David Mckendry, head chef of the Kenmore Hotel in Aberfeldy, told her: “During the first lockdown a lot of chefs went to get other jobs in, say, supermarkets.

“They are earning the same money and realising they have a better work and life balance. So a lot of them have dropped out of the industry.”

David Mckendry.

You can’t really blame them, can you? From head chef to front reception, hospitality work is not for the faint hearted.

How often have you stayed in a hotel and realised the bar tender who was waiting patiently for you to down the last dregs in the wee small hours was the same person who’d been up since dawn getting the breakfast things ready for whenever you decided to haul your lazy, hungover carcass downstairs?

The hours aren’t just long, they generally involve weekends and evenings – the very times most of us want to be out having fun – and the pay is notoriously lousy.

But it’s an industry we neglect at our peril.

Value is more than monetary

The Fraser of Allander Institute calculates the accommodation and food services sector contributes around £7.6 billion a year to the Scottish economy and supports more than 200,700 jobs.

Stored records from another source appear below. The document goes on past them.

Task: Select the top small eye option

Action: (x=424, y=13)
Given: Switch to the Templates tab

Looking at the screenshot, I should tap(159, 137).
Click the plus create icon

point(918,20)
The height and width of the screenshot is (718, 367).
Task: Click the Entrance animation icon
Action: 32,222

Scottish Enterprise ranks it the third biggest employment sector, behind health and social care and retail.

If the pandemic has taught us anything about the workplace it’s that the jobs we once considered low status are often the ones we can least do without.

And after 14 months in and out of lockdown we’re all gagging to get out and have some fun.

An increasingly distant dream this summer.

Foreign holiday plans were put on a shaky footing this week after an expected widening of the green list of Covid-safe destinations resulted in Portugal being stepped back down to amber.

So if we want to let our hair down it’s looking increasingly likely we’ll be doing it closer to home.

And if we want to have nice places to do that, and kind, patient, professional people looking after us we might need to re-evaluate how we reward them – whether it’s in the form of higher taxes to fund government support or paying more for their services in the moment.

Our lives would all be much poorer if they had to close their doors though. We’ve discovered that in the last year and a half.